Iran has a problem. The computer systems that are meant to run their nuclear power plant are getting infected with the Stuxnet worm. So far, it doesn’t seem to be causing much damage other than just spreading. The worm seems to specifically target Siemens control systems that run on Microsoft Windows
Generally I’d expect that control systems designed to run a nuclear powerplant would be running on something other than Windows. I’m not trying to bash Windows here–it is just designed to be a very general operating system and as a result has all kinds of capabilities that aren’t needed for powerplant operation. If I was putting in a powerplant control system I think I’d want to use an operating system that had been specifically hardened for security.
Anyway, the Wall Street Journal mentions a number of countries that might have been able to launch an attack like this against Iran and concludes that it is unlikely the US is behind the worm simply because the results are likely to be so unpredictable. The further mention Israel and the U.K. as potential suspects, but suggest that Germany, Russia and France would actually have the capabilities to create something like this.
Given the very low barrier to entry when it comes to launching a worm, it seems like pretty much any kid hacker could be behind something like this. The only thing that makes it seem like it might not be a kid is the fact that it targets a control system that seems unlikely to be something a kid would want to target.

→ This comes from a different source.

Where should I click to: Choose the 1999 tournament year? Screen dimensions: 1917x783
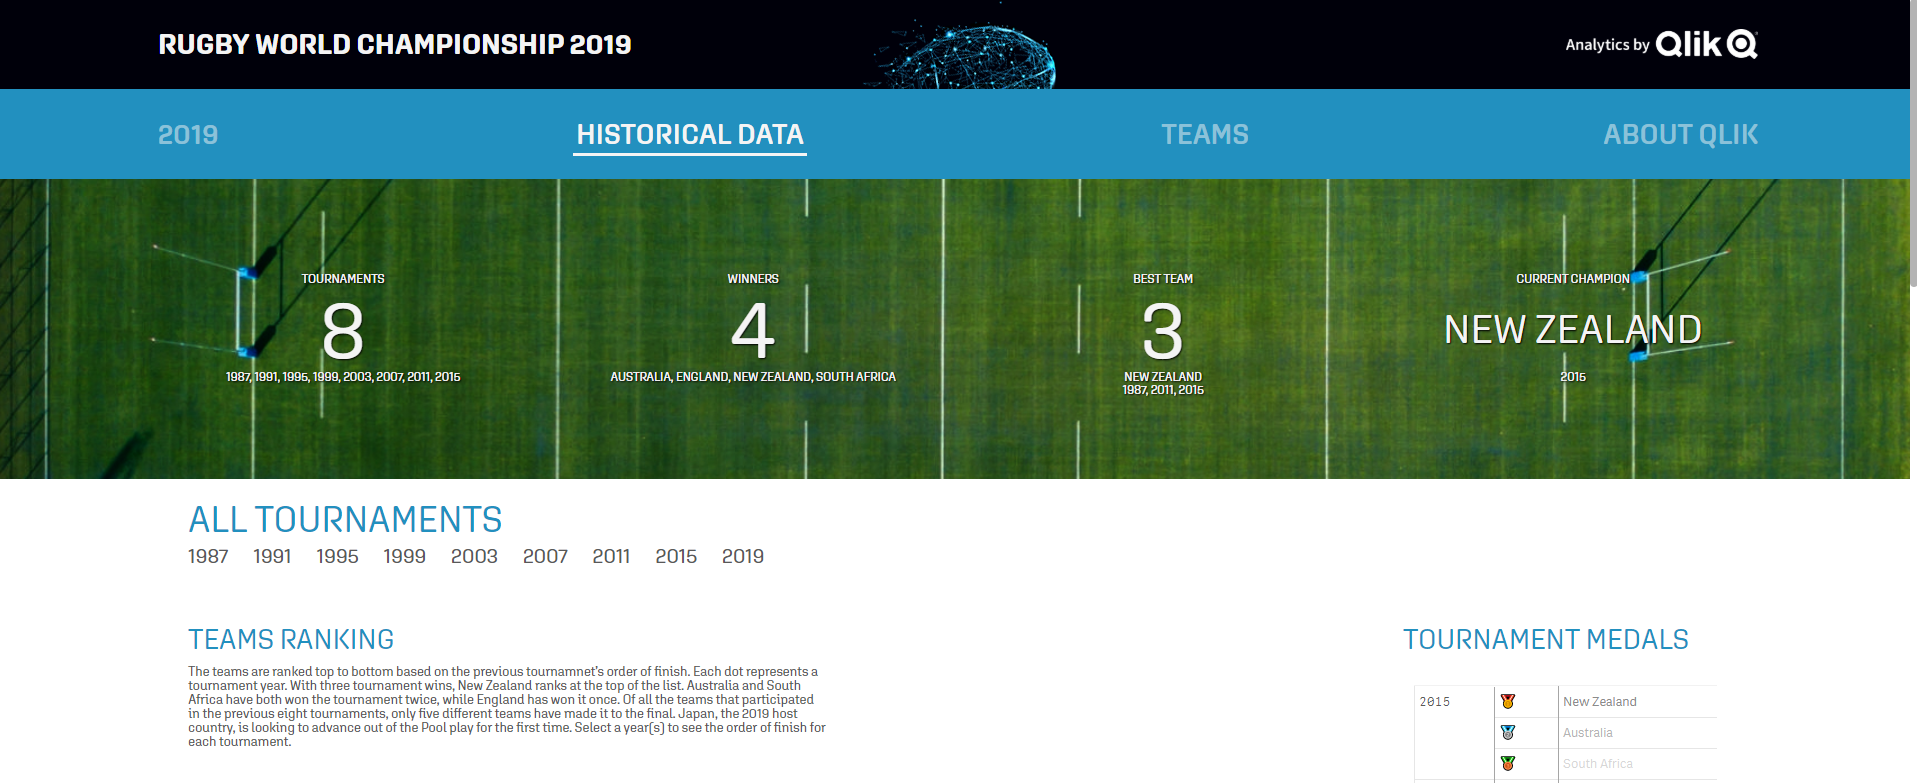pos(404,557)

I think most governments would see a big problem with trying to infect a nuclear control system–particularly with a worm where you might lose control of it one way or another and where modifications to it might make it do something very different than what was intended.
The US once considered launching a worm to attach Iraq’s financial systems, but decided it was too risky since it was impossible to determine what the outcome would be. Causing mayhem with a financial computers would likely create a huge set of problems, but it seems benign compared to messing with nuclear controls.